Огромные массы обладающих эмоциями людей, настроенных против Великого Дела, против бомб, бактериального оружия и баллистических ракет, выходили на поверхность! О да, они все-таки сумели оказать сопротивление — и какое! Они не дали завершить работу суперлогикам! Какое безответственное, не достойное интеллекта вмешательство!
— Надежды на победу нет! — охнул Веллер. — Башни не удержать. Выводите корабль на поверхность.
Торговец и два сантехника в это время уже поджигали терминал. Группа людей в комбинезонах и грубых брезентовых рубахах обрывала провода. Остальные — такая же серая эмоциональная масса! — полосовала лучами бластеров пульты управления. А ведь это было чудо техники! Кое-где уже поднималось пламя, а башня угрожающе накренилась.
Тут показался корабль — его поднял на платформу сложный механизм. Обнуленные немедленно построились в две спокойные очереди и потекли внутрь — сосредоточенные и спокойные, несмотря на то что обезумевшие человеческие особи продолжали вести по ним огонь.
— Животные, — горько сказал Веллер. — Тупая масса. Безмозглые скоты, подвластные эмоциям. Твари, не способные мыслить логически.
Луч бластера сбил его с ног, и на место доктора заступил следующий обнуленный. Вскоре все они взошли на борт, и огромные створки люка с лязгом захлопнулись.
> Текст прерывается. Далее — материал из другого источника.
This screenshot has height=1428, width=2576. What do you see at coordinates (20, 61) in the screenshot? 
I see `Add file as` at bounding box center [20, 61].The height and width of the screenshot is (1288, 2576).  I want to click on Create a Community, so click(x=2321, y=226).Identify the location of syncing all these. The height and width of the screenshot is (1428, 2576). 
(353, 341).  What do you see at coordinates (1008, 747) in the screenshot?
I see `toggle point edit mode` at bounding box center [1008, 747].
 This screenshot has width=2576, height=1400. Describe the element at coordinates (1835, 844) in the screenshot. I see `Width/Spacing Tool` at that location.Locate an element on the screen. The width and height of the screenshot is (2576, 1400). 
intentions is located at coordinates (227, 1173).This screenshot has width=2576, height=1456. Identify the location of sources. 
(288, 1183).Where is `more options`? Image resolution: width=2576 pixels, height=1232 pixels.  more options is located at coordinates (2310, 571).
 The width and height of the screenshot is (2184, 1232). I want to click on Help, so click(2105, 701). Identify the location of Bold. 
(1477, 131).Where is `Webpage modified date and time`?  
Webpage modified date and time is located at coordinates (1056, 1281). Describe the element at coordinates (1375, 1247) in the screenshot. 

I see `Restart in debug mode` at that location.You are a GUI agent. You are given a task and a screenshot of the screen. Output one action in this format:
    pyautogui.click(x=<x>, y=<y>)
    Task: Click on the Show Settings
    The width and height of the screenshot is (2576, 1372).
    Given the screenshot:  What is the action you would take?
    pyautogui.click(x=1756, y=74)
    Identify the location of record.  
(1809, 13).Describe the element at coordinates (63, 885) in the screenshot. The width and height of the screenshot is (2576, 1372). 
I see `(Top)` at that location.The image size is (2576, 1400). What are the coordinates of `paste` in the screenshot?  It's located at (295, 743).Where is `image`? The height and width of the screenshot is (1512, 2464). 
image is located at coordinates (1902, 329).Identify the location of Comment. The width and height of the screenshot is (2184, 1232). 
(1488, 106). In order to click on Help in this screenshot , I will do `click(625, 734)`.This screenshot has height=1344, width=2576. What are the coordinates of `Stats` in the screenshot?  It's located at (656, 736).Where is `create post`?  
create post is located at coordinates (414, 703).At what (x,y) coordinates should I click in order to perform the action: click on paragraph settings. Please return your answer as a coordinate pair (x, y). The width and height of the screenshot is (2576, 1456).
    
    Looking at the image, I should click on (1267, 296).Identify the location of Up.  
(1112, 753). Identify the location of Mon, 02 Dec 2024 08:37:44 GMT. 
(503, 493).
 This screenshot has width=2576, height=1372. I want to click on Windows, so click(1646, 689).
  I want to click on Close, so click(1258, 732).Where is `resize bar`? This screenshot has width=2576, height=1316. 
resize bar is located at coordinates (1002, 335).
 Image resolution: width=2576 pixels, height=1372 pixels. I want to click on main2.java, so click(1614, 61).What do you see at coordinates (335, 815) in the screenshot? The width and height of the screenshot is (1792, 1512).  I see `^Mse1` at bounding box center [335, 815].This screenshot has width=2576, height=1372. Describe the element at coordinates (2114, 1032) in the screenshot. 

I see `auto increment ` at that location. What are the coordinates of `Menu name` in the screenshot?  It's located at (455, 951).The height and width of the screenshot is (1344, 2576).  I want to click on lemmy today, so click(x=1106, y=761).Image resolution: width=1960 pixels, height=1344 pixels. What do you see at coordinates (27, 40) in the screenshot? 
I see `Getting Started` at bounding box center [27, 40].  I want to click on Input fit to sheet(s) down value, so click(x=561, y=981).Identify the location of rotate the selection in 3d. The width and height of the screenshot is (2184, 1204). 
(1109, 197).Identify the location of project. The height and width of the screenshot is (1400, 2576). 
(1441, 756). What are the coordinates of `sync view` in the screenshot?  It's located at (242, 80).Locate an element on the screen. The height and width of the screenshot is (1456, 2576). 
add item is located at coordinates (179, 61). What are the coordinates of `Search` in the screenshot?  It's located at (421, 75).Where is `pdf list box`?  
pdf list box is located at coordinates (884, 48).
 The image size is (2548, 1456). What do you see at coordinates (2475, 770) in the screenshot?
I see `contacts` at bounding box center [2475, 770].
Из дюз корабля с ревом вырвалось пламя, космолет устремился вверх, прорвал купол и исчез в небе.
Лемюэль лежал там, где упал, — безумный электрик подстрелил его, задев лучом бластера левую ногу. Он с печалью смотрел, как поднимается вверх корабль, медлит у поверхности защитного купола, с треском пробивает его и растворяется в пламенеющем небе. Вокруг суетились человеческие существа — они заделывали защитный купол, выкрикивали приказы и радостно вопили. Шум и гам терзали тонкий слух мальчика. Он из последних сил поднял руки и прикрыл ладонями уши.
Корабль улетел. А он остался здесь, на Земле. Но работа продолжится — хоть и без него.
До слуха донесся далекий голос. С борта уносящегося к Венере корабля кричал, сложив руки рупором, доктор Фриш. Еле слышный голос едва пробивался через несчетные мили разделяющего их космического пространства, однако Лемюэль сумел разобрать слова, несмотря на безобразные вопли взбесившихся человеков:
— Прощай! Ты будешь жить в нашей памяти!
— Работайте не покладая рук! — крикнул мальчик в ответ. — Не сдавайтесь и доведите наше дело до конца!
— Мы сделаем все, что должно! — слышимость ухудшалась. — Мы продолжим…
Тут голос прервался, но через несколько мгновений послышалось слабое:
— Мы победим…
А после этого настала полная тишина.
На губах Лемюэля играла счастливая, мирная и довольная улыбка. Он хорошо потрудился, о чем жалеть? Он лег на землю и принялся ждать, когда стая безмозглых человеческих животных его прикончит.